→ Esercizio
Conti le righe delle voci riportate di seguito che contengono la stringa "dimensions", distinguendo tra maiuscole e minuscole. Indichi soltanto il numero.

▽

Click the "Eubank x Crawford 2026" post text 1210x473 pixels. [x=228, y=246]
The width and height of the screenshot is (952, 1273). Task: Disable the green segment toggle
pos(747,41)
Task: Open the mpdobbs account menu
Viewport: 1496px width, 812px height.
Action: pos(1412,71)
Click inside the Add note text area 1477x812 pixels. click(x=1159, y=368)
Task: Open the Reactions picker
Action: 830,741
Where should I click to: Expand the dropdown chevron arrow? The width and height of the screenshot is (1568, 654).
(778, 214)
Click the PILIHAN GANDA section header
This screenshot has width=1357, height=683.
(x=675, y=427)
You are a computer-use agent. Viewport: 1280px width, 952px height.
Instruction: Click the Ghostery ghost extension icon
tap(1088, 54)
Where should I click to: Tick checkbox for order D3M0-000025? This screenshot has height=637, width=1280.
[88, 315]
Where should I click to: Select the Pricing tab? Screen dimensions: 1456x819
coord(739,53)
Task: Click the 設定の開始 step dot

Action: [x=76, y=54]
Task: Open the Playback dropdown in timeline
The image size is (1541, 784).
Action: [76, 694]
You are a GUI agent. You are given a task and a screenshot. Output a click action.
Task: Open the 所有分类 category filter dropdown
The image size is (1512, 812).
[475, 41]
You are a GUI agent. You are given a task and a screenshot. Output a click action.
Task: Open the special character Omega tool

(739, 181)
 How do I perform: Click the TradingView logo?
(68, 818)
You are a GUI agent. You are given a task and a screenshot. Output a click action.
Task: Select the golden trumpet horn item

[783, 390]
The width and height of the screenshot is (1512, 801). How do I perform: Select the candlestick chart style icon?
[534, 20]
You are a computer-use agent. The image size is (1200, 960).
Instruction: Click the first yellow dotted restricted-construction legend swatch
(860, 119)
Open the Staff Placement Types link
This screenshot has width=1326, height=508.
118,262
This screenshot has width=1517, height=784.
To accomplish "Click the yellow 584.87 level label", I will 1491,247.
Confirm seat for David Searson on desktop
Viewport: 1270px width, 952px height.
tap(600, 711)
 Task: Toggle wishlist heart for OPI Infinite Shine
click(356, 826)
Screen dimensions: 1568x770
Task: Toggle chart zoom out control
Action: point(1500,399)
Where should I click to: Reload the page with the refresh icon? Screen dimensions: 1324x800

△

→ Soluzione scritta
3